■ **How to complete this task**: Below are some entries; can you quote all of them exactly?

■ **Entries supplied**:
★ ★ ★

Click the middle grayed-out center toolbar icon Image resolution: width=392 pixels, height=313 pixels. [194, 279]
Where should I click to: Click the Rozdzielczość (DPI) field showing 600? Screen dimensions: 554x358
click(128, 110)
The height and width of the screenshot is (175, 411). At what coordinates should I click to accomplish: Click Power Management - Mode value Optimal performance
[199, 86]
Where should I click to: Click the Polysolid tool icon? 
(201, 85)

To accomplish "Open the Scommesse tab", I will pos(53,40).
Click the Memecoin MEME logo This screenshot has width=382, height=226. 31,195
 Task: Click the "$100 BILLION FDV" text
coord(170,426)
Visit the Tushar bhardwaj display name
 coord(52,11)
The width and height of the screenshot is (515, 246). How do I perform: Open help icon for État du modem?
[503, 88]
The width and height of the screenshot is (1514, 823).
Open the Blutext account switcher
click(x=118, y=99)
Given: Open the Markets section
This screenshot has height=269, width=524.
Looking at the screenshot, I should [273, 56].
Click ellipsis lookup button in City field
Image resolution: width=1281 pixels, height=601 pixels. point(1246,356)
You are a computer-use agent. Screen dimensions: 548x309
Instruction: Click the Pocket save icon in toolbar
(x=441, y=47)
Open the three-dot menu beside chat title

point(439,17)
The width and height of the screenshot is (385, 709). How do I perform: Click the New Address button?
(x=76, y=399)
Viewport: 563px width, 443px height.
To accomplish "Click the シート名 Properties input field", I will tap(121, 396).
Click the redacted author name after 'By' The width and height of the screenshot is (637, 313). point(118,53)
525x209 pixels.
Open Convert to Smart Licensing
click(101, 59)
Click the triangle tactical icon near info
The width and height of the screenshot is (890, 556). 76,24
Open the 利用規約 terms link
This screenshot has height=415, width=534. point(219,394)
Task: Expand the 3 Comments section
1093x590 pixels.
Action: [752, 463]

★ ★ ★

■ **Result below**:
Click the middle grayed-out center toolbar icon Image resolution: width=392 pixels, height=313 pixels. [194, 279]
Where should I click to: Click the Rozdzielczość (DPI) field showing 600? Screen dimensions: 554x358
click(128, 110)
The height and width of the screenshot is (175, 411). At what coordinates should I click to accomplish: Click Power Management - Mode value Optimal performance
[199, 86]
Where should I click to: Click the Polysolid tool icon? 
(201, 85)

To accomplish "Open the Scommesse tab", I will pos(53,40).
Click the Memecoin MEME logo This screenshot has width=382, height=226. 31,195
 Task: Click the "$100 BILLION FDV" text
coord(170,426)
Visit the Tushar bhardwaj display name
 coord(52,11)
The width and height of the screenshot is (515, 246). How do I perform: Open help icon for État du modem?
[503, 88]
The width and height of the screenshot is (1514, 823).
Open the Blutext account switcher
click(x=118, y=99)
Given: Open the Markets section
This screenshot has height=269, width=524.
Looking at the screenshot, I should [273, 56].
Click ellipsis lookup button in City field
Image resolution: width=1281 pixels, height=601 pixels. point(1246,356)
You are a computer-use agent. Screen dimensions: 548x309
Instruction: Click the Pocket save icon in toolbar
(x=441, y=47)
Open the three-dot menu beside chat title

point(439,17)
The width and height of the screenshot is (385, 709). How do I perform: Click the New Address button?
(x=76, y=399)
Viewport: 563px width, 443px height.
To accomplish "Click the シート名 Properties input field", I will tap(121, 396).
Click the redacted author name after 'By' The width and height of the screenshot is (637, 313). point(118,53)
525x209 pixels.
Open Convert to Smart Licensing
click(101, 59)
Click the triangle tactical icon near info
The width and height of the screenshot is (890, 556). 76,24
Open the 利用規約 terms link
This screenshot has height=415, width=534. point(219,394)
Task: Expand the 3 Comments section
1093x590 pixels.
Action: [752, 463]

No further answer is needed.